[[ Records for processing, beginning ]]
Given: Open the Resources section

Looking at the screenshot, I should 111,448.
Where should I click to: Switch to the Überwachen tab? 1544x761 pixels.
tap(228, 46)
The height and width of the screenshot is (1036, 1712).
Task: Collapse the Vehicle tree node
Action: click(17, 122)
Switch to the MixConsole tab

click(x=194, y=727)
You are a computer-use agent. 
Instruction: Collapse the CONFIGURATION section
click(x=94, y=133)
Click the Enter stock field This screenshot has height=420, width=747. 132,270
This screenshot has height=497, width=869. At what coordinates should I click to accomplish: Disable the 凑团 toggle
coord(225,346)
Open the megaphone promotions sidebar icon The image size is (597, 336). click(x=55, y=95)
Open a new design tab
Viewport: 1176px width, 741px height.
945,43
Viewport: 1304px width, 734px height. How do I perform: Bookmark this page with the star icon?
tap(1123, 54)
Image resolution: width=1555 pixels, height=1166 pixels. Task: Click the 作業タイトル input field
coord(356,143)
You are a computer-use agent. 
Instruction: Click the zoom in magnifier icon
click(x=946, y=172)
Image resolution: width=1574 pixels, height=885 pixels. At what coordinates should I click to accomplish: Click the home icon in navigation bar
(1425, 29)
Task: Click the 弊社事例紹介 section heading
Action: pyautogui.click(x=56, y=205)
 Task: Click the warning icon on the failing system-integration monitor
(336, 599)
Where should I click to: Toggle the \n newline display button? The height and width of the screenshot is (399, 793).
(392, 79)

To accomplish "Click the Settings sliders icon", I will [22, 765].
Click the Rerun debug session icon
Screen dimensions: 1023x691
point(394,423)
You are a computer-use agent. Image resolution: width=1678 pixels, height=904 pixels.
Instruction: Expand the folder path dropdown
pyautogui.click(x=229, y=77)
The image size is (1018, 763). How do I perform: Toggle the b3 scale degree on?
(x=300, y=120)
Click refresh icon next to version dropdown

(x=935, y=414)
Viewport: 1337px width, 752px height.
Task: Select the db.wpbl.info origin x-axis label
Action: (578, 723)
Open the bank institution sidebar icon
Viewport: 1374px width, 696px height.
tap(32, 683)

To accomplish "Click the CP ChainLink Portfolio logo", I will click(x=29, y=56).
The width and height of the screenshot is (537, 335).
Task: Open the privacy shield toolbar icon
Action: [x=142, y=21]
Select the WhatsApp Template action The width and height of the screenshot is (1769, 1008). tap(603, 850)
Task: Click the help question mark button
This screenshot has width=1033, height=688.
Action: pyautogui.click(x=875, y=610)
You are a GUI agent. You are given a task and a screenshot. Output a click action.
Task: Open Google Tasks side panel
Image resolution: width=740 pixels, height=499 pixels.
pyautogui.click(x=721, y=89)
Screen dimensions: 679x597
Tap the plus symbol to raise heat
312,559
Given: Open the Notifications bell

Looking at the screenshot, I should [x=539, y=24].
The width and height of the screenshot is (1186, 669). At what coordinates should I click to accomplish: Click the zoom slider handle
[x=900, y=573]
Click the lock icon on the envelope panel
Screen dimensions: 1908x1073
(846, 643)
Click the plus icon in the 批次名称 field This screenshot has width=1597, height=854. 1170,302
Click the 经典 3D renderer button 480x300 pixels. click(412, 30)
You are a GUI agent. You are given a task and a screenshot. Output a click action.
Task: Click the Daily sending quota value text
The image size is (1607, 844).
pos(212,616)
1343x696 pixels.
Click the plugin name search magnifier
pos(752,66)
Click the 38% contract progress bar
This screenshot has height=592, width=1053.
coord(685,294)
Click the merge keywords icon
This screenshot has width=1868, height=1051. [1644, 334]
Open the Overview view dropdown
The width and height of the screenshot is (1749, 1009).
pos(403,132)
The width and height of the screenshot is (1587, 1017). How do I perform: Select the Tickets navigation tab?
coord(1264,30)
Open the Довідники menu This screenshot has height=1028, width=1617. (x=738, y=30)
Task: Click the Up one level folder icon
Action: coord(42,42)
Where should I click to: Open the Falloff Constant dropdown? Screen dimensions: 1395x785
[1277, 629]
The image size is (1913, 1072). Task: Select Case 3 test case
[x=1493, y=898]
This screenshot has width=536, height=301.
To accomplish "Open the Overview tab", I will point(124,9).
[[ Records for processing, end ]]
• _Prompt_:
Copy out, exactly as given, the line containing "The width and height of the screenshot is (1587, 1017)." together with every line after it in the material.

• _Response for this exercise_:
The width and height of the screenshot is (1587, 1017). How do I perform: Select the Tickets navigation tab?
coord(1264,30)
Open the Довідники menu This screenshot has height=1028, width=1617. (x=738, y=30)
Task: Click the Up one level folder icon
Action: coord(42,42)
Where should I click to: Open the Falloff Constant dropdown? Screen dimensions: 1395x785
[1277, 629]
The image size is (1913, 1072). Task: Select Case 3 test case
[x=1493, y=898]
This screenshot has width=536, height=301.
To accomplish "Open the Overview tab", I will point(124,9).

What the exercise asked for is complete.